PASSAGE SHOWN:
______
News that a Premier League club had made an enquiry about the availability of Preston North End’s Callum Robinson led to plenty of chat but probably surprised no one.
With the frontman about to enter the final 12 months of his contract and having so far made no move to talk about a new deal, summer speculation was inevitable.
Robinson is a talented lad after all, scores goals and is one of the more high-profile players at Deepdale by the nature of his position on the pitch and being involved on the international stage – he gets talked about on both sides of the Irish Sea.
Players reaching double figures of goals playing in the Championship will be watched by clubs from above.
It might be that this is the only enquiry PNE receive about Robinson, although I very much doubt it.
More likely is his name being linked with a couple more clubs, that is how the football transfer machine seems to work.
So it could be a choice of stick or twist for both club and player over the next two months – the window shuts for the Premier League and Championship on August 8 – if enquiries turn into something more substantial.
The attraction which the Premier League has for any footballer is obvious, the chance to play against the best and be paid extremely handsomely for doing so.
Few would begrudge a player a move to the top flight in what is a relatively short career.
North End would have a decision to make if interest intensified – cash-in now or risk losing Robinson for a lower fee in January or for no fee at all next summer when his contract runs out.
Keep hold of him and you at least have the opportunity of getting more goals from him, albeit against a background of the clock ticking and his value dropping.
The ideal scenario for PNE is of course that Robinson stays, signs a new deal and continues to find the net.
I would like to see him stay because he scores goals, sets them up, is a very good player and also a good sort – that latter point should not be overlooked.
That scenario is one for further down the line and for now he will look around and see what is out there, or his agent will on his behalf.
Robinson does need to be careful not to jump at any old offer which might come in from the Premier League.
However tempting it might be to play there, the grass isn’t always greener.
Of course the wages are superb and will always be a big factor.
But from a football point of view, sometimes they don’t always work out.
Two high-profile exits from Deepdale in the last year-and-a-half were Jordan Hugill and Greg Cunningham.
Hugill went to West Ham, Cunningham to Cardiff, both for big fees and on a salary to match.
______
TASKS TO CARRY OUT:
A – In the column about Callum Robinson's future at Preston North End, on what date does the transfer window close for the Premier League and Championship?
B – Write the next few sentences of the column about Callum Robinson's future at Preston North End, picking up after its final sentence about Hugill and Cunningham.
______
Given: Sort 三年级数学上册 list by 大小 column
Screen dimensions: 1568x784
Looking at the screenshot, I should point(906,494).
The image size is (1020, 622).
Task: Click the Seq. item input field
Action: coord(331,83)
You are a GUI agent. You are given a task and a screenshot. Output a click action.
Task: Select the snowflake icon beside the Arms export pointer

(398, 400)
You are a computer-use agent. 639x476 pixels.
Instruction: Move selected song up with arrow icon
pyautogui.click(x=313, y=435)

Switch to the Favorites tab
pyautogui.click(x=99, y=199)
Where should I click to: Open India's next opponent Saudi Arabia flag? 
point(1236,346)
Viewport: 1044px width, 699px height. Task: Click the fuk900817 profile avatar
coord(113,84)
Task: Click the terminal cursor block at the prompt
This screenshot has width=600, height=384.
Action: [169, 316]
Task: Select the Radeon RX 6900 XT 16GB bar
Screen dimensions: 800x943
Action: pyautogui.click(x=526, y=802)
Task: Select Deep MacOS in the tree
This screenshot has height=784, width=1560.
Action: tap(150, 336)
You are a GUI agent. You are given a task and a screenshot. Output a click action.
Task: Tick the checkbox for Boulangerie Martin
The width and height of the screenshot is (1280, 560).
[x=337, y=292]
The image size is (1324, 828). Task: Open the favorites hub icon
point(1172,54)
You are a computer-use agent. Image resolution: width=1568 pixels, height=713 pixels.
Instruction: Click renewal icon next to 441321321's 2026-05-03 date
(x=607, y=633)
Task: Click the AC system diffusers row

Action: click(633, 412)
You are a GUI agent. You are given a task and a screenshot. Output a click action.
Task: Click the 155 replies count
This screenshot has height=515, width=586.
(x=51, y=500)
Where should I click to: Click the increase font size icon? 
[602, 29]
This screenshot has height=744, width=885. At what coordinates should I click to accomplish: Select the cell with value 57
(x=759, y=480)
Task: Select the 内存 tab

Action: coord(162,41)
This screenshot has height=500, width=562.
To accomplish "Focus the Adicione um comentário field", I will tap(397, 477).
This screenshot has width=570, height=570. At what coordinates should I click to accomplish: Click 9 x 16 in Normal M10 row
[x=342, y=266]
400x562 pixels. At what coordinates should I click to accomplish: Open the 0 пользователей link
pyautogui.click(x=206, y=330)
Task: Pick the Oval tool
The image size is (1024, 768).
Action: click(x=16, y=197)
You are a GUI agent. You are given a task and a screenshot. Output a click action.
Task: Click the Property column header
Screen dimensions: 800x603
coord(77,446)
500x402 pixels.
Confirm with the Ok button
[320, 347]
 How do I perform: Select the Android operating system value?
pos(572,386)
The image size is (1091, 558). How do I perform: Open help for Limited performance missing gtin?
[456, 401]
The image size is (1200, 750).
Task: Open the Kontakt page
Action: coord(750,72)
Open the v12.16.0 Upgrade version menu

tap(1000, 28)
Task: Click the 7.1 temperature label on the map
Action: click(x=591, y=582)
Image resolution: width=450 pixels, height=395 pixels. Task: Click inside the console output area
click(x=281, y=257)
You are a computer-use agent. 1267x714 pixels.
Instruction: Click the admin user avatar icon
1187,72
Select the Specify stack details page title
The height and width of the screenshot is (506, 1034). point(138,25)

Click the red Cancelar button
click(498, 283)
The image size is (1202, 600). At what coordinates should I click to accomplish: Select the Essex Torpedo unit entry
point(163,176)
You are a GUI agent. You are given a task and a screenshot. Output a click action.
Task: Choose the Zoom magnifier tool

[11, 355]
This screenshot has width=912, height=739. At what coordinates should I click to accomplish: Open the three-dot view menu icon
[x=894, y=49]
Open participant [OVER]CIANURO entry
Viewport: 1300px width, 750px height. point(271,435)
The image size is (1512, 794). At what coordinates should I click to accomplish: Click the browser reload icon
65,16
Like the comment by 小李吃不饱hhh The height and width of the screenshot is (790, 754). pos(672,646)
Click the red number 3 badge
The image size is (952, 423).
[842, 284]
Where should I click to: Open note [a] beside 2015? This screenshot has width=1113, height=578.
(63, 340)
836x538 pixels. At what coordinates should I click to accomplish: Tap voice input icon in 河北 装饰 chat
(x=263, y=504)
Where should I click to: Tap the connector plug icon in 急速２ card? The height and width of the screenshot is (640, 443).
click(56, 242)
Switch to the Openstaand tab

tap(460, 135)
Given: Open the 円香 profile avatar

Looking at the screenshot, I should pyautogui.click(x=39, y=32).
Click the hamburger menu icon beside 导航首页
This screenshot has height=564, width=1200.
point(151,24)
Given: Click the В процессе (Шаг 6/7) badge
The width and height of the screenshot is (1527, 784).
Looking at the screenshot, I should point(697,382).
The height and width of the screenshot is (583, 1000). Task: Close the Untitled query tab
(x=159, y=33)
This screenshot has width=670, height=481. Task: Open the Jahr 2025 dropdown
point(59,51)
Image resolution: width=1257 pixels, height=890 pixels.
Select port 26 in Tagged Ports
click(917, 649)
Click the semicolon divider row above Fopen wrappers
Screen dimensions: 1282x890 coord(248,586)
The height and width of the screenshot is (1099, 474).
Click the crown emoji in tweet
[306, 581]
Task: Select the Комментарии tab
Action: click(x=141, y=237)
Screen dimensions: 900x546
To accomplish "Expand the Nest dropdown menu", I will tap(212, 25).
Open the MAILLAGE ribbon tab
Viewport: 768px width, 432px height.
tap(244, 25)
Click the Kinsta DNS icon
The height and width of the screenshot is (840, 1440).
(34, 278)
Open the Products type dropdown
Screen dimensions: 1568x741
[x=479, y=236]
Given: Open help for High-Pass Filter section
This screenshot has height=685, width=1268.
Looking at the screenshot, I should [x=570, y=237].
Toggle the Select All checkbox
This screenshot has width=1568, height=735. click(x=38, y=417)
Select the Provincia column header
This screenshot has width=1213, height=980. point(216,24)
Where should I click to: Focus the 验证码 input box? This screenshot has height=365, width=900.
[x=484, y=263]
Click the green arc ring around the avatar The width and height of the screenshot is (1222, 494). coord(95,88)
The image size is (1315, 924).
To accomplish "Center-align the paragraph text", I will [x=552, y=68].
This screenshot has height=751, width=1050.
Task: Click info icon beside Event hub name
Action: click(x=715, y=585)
______
ANSWERS PROVIDED:
A – August 8

B –
In Hugill’s case, his time on the pitch in the Premier League amounted to less than half-an-hour.
He spent last season on loan at Middlesbrough, his home-town club so not a bad place by any means, but it wasn’t the top flight.
Cunningham got more of a chance at Cardiff than Hugill had been given by the Hammers but the Irishman’s opportunities were still on the limited side.
Not for one moment would I begrudge them their moves – I’d have both back in a shot here by the way – but things haven’t exactly gone to plan for either.
Robinson has blossomed in his time at Deepdale – in September it will be five years since he first came on loan from Aston Villa, with his debut coming as a sub in a 3-3 draw with Chesterfield.
There were two further loan spells, in between that pair was a soul-destroying stay at Bristol City when he hardly kicked a ball and didn’t settle.
He came permanently three summers ago and has developed into a key player in the team, working well under Alex Neil and his predecessor Simon Grayson.
Robinson was on course for 20-plus goals last season, scoring 10 before injury struck cruelly in November.
He got himself three more on his return after a lay-off nearing four months.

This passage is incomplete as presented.